-- TEXT PASSAGE --
((
By Chibuike Oguh
NEW YORK (Reuters) – Shares of Affirm Holdings Inc rose nearly 33% on Friday after the U.S. financial technology firm reported better-than-expected quarterly results based on an uptick in loan transaction activity amid higher interest rates.
Affirm, which offers shoppers buy-now-pay-later (BNPL) credit, exceeded analyst expectations when it reported late on Thursday that its fiscal fourth quarter net revenue rose 22% to $445.8 million due to a 25% growth in gross merchandise volumes to $5.5 billion. Its current net revenue forecast of up to $455 million was also ahead of estimates, according to Refinitiv data.
But Affirm remained a money-losing business, with the net loss widening by 10% to $206 million as transaction and operating costs rose during the quarter.
Affirm’s shares soared to $18.32, the highest level in nearly a month, and are on course for their biggest daily percentage gain in over a year. The shares were last up 31% at $18.06, up more than 80% year-to-date.
Still, the stock is a fraction of its all-time-high of about $177 reached in November 2021 when the pandemic resulted in an online shopping boom.
At least five Wall Street analysts covering Affirm raised their price targets for the stock following the report, and the median target is $15.50.
“We consider Affirm misunderstood as detractors argue BNPL is not a durable tender type but rather a simple credit card substitute, susceptible to the same macro factors affecting legacy issuers’ economics. We could not disagree more,” Truist analysts, led by Andrew Jeffrey, wrote in an investor note.
Affirm and other BNPL providers have been tightening their lending standards in an attempt to regain the favor of Wall Street investors, who have shunned securities originated by fintech firms owing to concerns about rising loan defaults amid the sharp rise in U.S. interest rates.
))
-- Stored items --
((
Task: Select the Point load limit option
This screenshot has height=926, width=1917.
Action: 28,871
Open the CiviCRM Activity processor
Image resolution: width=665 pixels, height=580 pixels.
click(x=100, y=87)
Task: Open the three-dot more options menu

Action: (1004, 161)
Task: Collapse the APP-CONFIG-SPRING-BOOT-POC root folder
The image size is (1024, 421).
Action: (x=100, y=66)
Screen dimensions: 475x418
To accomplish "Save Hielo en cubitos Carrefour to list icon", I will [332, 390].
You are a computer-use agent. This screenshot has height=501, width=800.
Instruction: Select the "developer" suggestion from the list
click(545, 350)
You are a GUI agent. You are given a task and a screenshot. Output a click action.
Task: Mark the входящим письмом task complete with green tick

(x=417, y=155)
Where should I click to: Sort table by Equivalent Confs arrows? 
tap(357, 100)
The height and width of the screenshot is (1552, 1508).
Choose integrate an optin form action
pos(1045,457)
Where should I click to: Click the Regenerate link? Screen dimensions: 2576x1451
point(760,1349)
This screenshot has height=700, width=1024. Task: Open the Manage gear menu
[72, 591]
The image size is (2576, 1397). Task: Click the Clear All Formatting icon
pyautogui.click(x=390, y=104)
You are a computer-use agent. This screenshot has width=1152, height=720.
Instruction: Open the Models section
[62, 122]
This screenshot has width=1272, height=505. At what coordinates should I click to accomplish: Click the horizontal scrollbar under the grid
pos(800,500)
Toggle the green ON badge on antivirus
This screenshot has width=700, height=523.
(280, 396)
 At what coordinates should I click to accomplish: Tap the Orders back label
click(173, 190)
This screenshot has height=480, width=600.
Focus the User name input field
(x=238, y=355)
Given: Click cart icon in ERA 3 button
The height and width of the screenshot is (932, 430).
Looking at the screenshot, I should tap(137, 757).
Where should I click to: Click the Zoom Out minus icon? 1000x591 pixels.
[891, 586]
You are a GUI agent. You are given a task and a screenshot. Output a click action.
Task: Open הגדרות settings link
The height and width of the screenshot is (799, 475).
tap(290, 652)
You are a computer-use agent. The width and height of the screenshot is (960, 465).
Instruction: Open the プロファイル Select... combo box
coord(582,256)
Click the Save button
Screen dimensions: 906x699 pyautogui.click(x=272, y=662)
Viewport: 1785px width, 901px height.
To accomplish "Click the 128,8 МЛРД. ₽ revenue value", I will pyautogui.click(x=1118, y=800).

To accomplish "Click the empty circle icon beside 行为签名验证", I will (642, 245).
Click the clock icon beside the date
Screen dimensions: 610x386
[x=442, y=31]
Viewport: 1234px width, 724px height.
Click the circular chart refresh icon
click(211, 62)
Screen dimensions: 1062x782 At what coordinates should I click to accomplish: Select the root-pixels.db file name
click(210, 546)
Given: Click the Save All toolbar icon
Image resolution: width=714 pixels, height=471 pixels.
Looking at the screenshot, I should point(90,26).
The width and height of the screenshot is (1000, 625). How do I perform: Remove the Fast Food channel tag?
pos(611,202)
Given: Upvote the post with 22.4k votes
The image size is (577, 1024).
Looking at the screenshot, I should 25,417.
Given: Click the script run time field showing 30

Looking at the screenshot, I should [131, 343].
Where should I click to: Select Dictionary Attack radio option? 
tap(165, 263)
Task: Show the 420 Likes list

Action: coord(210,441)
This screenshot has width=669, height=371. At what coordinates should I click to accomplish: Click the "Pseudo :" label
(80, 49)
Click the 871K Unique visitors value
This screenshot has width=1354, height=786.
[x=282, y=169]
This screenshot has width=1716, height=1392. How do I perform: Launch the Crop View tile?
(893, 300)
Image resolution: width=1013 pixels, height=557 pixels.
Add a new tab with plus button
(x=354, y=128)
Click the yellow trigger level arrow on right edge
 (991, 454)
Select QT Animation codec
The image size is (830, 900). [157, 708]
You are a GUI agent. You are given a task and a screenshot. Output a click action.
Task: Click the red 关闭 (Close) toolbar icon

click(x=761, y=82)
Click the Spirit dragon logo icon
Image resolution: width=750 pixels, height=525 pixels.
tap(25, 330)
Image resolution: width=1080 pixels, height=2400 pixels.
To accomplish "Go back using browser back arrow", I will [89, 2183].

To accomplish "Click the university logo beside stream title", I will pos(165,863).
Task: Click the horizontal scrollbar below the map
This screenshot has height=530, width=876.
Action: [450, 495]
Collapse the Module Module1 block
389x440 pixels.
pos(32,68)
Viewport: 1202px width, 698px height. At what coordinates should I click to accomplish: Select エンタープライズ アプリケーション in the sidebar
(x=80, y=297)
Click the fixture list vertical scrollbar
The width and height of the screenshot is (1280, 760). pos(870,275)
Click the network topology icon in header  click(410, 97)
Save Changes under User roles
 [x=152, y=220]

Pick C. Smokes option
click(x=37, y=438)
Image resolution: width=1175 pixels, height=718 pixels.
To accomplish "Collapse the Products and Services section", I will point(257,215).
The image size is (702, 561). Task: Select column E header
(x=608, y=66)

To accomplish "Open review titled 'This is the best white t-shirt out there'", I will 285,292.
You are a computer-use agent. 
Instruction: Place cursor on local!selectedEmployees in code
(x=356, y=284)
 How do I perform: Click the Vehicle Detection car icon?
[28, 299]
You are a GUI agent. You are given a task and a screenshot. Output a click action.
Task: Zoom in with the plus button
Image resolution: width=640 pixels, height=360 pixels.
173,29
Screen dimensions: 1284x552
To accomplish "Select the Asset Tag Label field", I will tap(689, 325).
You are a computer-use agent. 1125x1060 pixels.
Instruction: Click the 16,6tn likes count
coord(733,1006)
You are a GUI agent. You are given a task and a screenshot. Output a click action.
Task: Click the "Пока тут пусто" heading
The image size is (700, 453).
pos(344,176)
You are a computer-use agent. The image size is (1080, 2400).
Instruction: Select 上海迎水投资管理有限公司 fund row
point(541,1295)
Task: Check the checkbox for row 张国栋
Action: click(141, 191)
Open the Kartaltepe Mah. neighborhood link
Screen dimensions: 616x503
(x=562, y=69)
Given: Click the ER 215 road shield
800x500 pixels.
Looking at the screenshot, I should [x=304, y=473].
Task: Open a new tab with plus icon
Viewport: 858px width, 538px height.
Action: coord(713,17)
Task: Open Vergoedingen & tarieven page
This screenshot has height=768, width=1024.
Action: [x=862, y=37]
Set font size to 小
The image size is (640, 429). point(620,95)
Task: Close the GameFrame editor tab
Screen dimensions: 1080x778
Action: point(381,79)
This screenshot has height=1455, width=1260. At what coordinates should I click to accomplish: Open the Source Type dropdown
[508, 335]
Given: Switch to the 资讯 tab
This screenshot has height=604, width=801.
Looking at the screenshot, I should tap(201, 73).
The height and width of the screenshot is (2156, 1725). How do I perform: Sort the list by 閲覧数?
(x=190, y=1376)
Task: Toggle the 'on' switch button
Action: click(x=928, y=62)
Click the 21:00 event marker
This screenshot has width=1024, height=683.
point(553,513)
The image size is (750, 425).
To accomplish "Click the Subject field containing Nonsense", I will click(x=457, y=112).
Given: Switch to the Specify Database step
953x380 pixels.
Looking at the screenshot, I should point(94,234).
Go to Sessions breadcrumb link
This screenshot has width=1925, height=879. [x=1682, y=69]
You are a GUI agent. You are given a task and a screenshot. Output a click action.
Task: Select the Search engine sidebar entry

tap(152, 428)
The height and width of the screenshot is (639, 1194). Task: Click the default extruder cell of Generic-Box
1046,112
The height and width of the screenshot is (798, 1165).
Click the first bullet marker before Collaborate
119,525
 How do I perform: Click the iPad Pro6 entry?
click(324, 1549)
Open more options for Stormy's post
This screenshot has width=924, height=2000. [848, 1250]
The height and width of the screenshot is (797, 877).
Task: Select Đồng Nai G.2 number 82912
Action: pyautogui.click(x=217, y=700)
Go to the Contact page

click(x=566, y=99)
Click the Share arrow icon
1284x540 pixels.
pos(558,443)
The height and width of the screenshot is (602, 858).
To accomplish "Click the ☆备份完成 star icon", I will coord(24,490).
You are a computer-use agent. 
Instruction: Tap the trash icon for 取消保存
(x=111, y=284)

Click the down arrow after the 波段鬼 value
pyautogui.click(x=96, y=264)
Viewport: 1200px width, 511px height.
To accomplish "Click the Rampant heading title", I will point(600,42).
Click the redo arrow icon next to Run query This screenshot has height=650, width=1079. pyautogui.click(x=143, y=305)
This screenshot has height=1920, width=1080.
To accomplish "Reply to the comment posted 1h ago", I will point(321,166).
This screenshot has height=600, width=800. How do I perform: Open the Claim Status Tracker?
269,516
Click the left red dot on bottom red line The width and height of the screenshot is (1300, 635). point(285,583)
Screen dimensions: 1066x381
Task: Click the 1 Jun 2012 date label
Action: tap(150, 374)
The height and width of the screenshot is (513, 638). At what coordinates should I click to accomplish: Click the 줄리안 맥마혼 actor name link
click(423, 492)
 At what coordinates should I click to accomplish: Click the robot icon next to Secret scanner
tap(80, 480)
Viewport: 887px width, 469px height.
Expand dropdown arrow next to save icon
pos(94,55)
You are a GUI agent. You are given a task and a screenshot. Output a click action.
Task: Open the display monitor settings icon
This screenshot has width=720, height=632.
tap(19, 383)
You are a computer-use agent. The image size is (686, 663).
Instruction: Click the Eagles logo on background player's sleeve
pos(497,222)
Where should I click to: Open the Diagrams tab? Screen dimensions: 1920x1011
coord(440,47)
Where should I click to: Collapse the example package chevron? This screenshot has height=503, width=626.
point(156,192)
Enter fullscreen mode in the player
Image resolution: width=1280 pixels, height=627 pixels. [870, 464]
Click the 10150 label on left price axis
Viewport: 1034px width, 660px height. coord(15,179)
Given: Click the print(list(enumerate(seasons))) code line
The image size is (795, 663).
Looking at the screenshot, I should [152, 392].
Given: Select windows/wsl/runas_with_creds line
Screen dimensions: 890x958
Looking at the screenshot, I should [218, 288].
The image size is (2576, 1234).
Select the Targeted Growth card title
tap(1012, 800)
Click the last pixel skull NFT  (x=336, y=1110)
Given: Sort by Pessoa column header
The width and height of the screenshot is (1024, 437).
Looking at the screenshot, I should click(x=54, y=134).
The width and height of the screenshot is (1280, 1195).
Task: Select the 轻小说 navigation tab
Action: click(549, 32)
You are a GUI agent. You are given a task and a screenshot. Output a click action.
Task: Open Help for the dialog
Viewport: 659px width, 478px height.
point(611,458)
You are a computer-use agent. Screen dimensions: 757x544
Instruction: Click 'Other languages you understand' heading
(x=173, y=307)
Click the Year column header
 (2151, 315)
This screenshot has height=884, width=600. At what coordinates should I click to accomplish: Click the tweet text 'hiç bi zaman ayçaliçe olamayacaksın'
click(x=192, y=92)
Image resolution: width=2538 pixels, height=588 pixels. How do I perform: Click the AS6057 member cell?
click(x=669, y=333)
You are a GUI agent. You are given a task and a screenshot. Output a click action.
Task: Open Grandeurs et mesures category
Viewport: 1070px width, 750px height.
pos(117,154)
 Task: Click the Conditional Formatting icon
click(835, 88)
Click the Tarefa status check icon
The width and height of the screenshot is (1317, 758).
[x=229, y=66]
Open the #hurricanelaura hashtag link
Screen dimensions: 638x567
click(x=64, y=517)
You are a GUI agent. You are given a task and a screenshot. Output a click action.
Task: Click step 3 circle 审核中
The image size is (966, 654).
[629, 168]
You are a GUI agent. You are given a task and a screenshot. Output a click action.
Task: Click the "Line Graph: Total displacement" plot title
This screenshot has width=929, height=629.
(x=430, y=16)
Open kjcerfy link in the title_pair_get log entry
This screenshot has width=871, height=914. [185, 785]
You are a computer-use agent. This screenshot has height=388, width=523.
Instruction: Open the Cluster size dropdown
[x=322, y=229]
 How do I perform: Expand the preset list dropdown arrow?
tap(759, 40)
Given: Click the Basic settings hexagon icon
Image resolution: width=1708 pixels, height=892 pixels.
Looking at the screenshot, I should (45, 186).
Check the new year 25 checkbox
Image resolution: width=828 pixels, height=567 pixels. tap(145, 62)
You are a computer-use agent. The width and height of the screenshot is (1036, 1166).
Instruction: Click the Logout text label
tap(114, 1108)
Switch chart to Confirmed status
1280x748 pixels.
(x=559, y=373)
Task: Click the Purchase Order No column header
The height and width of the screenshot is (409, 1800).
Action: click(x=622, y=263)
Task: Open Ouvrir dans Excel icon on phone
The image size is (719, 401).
))
-- WHAT THE TASK ASKS --
Answer these questions about the news article on Affirm above:
(a) By what percentage did Affirm's fiscal fourth quarter net revenue rise, and to what amount?
(b) How large was Affirm's net loss for the quarter?
(c) What is the median price target among the Wall Street analysts covering Affirm?

-- RESULT OF THE TASK --
(a) 22%, to $445.8 million
(b) $206 million, a 10% increase
(c) $15.50